Por: 7ma Medios
El sistema de colectivos continuará funcionando, aunque lejos de la normalidad. Luego de horas de incertidumbre y ante la posibilidad concreta de un lock out, las empresas decidieron sostener el servicio con frecuencias reducidas tras un compromiso de pago por parte del Gobierno nacional.
La decisión se tomó luego de que se confirmara la transferencia parcial de subsidios adeudados, una cifra que apenas cubre parte de una deuda acumulada que el sector considera crítica.
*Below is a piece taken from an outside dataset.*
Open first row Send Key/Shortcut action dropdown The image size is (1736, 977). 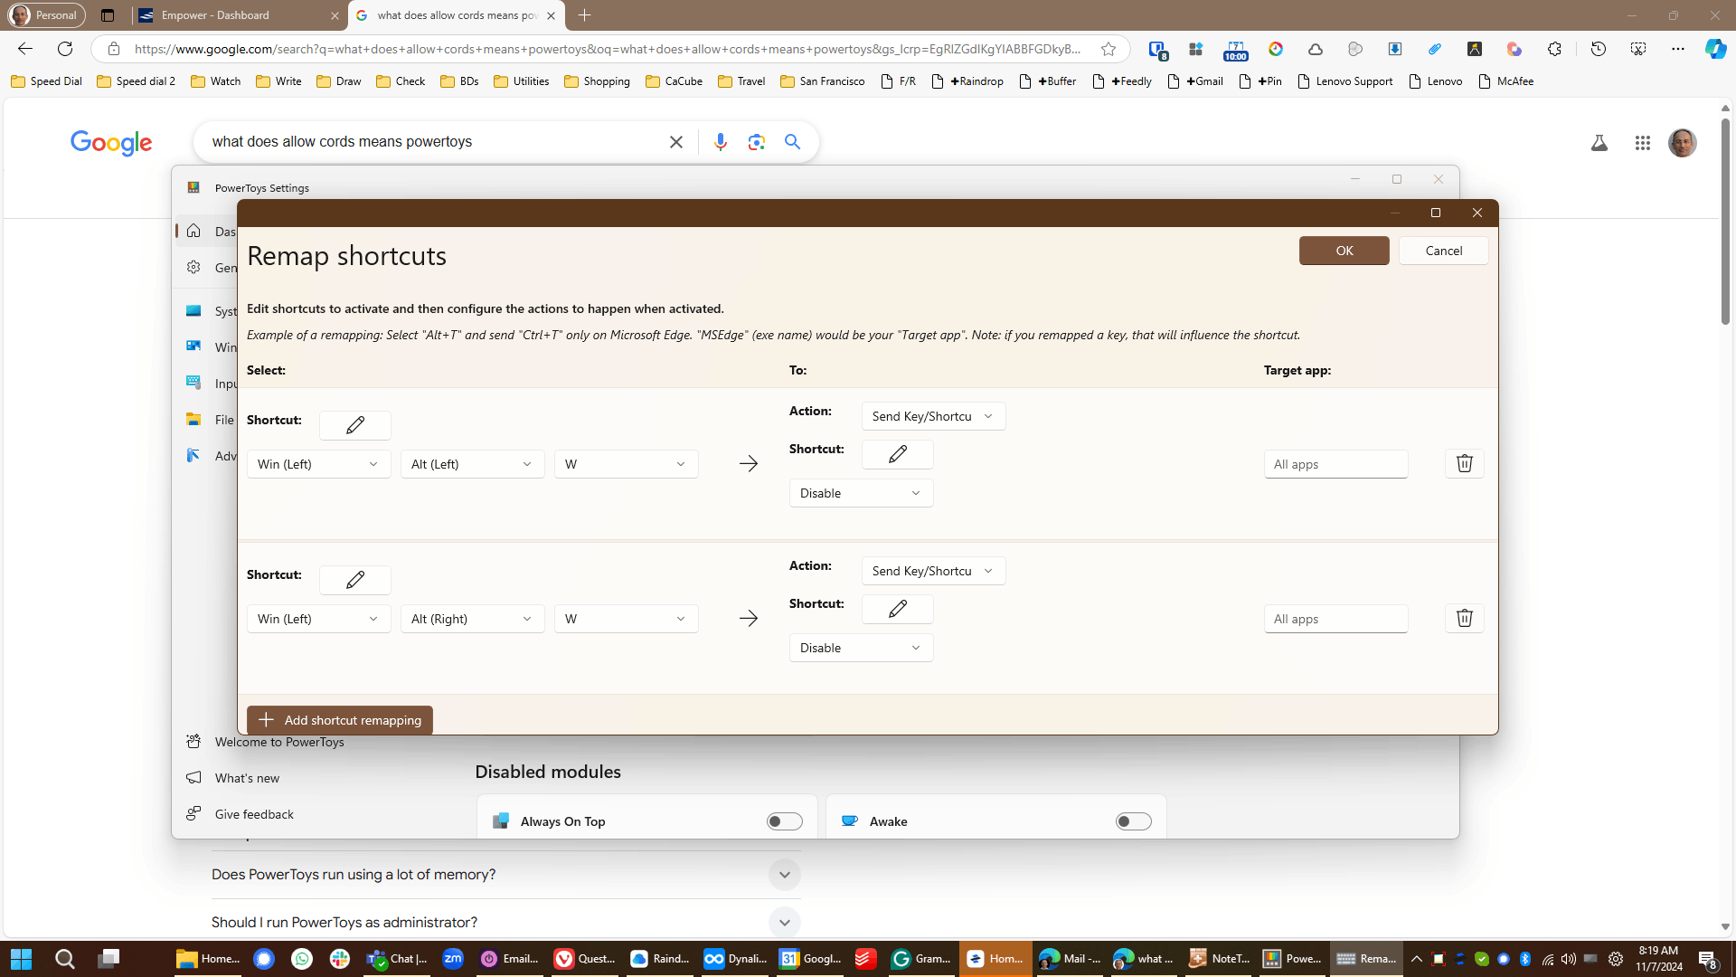932,416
"El Gobierno se comprometió a pagar parte de la deuda. Tengamos en cuenta que el monto asciende a 115 mil millones de pesos que se deben desde agosto del año pasado", afirmó Marcelo Pasciutto, director de la Cámara Empresaria de Transporte Urbano de Buenos Aires (CETUBA).
Según precisó, durante la jornada se acreditaron cerca de 56 mil millones de pesos, lo que permitió desactivar una medida de fuerza total. Sin embargo, el alivio es momentáneo y no resuelve el problema estructural.
Las empresas aseguran que operan en condiciones de emergencia, con dificultades para sostener costos básicos como el combustible.
"Hay empresas que no tienen gasoil para circular con normalidad. Los fondos no están", advirtió Pasciutto.
El escenario se agrava por el desfasaje entre los costos reales y los valores reconocidos en los subsidios. Actualmente, el litro de gasoil ronda los 2.440 pesos, mientras que en la estructura oficial se calcula a 1.700, generando una brecha que impacta directamente en la operatividad.
"Hay una diferencia de 700 pesos en uno de los insumos más importantes que tiene el sistema", explicó el empresario.
A esto se suma el nivel de endeudamiento que arrastran las compañías, especialmente en las líneas nacionales, donde la deuda alcanza los 19 millones de pesos por unidad.
"Hay empresas con las cuentas en descubierto porque tienen que pagar salarios y combustible", sostuvo.
Pese a que se evitó la paralización total, las compañías confirmaron que mantendrán el esquema de emergencia que ya venían aplicando. Esto implica menor frecuencia y posibles demoras en distintas líneas.
Entre las afectadas se encuentran decenas de recorridos del Área Metropolitana, incluyendo líneas clave como la 60, 86, 129, 148 y 152, entre muchas otras.
El trasfondo, según el sector, sigue sin resolverse. Reclaman previsibilidad, actualización de costos y canales de diálogo que, aseguran, no existieron en esta instancia.
"Esperábamos una reunión para ver cómo se podía tratar el tema, pero no nos llamaron", cuestionó Pasciutto.
Mientras tanto, millones de usuarios deberán adaptarse a un servicio limitado, en un sistema que continúa funcionando al borde de la interrupción.